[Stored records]
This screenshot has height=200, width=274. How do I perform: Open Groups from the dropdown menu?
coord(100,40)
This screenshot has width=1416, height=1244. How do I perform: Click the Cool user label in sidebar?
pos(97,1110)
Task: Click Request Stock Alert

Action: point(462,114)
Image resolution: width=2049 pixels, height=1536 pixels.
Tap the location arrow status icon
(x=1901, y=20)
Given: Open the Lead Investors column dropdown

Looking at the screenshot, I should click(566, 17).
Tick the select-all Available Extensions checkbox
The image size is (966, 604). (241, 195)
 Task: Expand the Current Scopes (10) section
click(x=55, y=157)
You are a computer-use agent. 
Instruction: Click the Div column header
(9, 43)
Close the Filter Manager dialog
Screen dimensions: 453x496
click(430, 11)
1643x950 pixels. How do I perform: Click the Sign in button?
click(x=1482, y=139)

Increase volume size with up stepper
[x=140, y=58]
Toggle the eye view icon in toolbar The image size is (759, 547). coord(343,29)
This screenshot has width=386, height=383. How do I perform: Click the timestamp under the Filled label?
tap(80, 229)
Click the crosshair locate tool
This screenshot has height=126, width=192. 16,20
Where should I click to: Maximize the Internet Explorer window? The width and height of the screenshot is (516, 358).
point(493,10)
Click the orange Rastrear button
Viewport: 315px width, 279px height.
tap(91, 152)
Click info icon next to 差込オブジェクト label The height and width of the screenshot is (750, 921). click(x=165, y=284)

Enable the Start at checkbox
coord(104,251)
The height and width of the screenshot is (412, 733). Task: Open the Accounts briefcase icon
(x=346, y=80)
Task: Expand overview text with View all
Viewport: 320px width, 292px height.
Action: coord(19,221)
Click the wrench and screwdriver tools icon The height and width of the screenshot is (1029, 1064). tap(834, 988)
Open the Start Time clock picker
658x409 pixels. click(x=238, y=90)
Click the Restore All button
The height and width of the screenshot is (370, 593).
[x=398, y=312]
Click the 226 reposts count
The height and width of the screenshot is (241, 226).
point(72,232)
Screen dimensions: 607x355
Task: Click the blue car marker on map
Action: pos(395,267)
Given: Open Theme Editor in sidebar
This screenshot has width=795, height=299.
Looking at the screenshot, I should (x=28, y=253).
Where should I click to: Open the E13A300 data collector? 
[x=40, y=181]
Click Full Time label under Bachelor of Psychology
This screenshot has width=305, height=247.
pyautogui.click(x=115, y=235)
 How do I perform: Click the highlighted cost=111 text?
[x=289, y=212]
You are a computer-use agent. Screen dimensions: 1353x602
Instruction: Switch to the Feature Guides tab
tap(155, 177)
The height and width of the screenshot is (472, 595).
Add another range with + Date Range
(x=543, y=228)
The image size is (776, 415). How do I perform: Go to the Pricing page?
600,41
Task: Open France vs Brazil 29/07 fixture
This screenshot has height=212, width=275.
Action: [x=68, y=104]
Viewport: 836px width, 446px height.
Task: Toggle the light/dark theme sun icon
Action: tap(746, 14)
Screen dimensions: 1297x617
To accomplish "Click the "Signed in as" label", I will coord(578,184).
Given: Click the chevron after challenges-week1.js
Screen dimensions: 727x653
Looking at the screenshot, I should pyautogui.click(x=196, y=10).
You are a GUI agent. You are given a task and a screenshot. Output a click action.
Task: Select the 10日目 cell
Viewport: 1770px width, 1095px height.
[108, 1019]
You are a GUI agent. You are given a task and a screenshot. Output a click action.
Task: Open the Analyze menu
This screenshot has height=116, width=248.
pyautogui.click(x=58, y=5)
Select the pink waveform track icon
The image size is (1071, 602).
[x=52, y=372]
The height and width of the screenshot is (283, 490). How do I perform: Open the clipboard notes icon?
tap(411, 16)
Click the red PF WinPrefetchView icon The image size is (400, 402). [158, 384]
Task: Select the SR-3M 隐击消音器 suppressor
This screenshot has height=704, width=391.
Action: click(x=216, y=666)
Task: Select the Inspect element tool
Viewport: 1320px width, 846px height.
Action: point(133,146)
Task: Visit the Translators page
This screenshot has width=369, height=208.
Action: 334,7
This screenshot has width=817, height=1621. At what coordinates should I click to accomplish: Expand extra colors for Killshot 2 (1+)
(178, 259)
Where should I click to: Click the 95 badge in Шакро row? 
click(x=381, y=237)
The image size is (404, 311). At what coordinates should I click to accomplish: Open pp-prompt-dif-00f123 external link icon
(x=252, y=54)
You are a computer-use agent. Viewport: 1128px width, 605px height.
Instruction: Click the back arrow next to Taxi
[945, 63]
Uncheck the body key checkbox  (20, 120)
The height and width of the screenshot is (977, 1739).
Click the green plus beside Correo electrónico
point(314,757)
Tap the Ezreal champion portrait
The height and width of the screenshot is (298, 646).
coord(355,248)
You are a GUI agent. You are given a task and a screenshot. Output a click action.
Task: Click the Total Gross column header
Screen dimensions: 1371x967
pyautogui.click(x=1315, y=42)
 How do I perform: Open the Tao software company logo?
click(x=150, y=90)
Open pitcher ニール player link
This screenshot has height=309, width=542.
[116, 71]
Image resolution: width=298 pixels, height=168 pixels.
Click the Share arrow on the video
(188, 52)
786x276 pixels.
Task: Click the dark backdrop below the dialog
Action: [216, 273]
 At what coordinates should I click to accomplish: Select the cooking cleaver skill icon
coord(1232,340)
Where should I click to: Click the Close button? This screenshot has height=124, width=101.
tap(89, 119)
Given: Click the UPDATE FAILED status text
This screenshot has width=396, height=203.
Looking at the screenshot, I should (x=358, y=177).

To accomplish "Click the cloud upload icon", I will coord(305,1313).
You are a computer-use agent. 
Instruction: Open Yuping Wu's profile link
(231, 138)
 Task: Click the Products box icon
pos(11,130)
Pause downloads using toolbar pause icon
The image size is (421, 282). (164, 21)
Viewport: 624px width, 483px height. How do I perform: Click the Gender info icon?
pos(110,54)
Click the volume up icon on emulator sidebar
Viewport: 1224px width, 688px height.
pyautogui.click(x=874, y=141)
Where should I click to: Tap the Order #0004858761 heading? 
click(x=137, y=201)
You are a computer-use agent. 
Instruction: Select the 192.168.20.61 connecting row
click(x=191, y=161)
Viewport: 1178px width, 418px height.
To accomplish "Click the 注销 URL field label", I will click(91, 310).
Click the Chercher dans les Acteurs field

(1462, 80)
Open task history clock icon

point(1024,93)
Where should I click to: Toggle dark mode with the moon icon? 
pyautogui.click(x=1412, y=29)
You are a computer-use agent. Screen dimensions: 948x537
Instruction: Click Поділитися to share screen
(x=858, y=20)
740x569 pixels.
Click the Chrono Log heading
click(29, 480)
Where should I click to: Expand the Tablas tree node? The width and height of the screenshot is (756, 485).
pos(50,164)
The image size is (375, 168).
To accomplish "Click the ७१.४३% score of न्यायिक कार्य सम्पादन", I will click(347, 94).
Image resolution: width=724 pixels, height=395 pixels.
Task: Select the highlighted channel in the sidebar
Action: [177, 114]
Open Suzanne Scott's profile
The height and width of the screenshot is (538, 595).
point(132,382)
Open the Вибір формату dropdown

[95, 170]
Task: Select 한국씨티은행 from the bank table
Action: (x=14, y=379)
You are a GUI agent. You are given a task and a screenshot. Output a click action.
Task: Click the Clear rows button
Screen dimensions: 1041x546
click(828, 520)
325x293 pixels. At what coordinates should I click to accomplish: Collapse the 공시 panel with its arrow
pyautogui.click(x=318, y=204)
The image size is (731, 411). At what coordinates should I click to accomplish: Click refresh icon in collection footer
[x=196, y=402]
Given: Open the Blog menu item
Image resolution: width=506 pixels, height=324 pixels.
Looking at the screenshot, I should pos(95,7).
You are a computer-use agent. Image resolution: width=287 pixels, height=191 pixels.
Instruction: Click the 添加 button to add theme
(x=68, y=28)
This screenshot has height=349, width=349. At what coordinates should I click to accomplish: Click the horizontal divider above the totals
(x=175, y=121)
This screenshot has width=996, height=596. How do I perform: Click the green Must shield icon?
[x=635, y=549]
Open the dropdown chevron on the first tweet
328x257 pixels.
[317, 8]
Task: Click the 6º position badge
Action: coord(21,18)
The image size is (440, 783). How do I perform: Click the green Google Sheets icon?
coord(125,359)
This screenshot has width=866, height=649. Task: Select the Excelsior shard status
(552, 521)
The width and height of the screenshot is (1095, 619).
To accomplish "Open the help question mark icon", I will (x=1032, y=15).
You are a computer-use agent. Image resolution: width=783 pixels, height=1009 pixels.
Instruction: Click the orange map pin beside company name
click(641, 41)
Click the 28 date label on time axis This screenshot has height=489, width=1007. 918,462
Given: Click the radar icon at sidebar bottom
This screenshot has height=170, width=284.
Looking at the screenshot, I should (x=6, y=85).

[What you have to do] If a line above holds the word "computer", copy it.

[Answer space]
You are a computer-use agent. 
You are a computer-use agent. Screen dimensions: 1353x602
You are a computer-use agent. Viewport: 1128px width, 605px height.
You are a computer-use agent. 
You are a computer-use agent. 
You are a computer-use agent. Screen dimensions: 948x537
You are a computer-use agent. Image resolution: width=287 pixels, height=191 pixels.
You are a computer-use agent. Image resolution: width=783 pixels, height=1009 pixels.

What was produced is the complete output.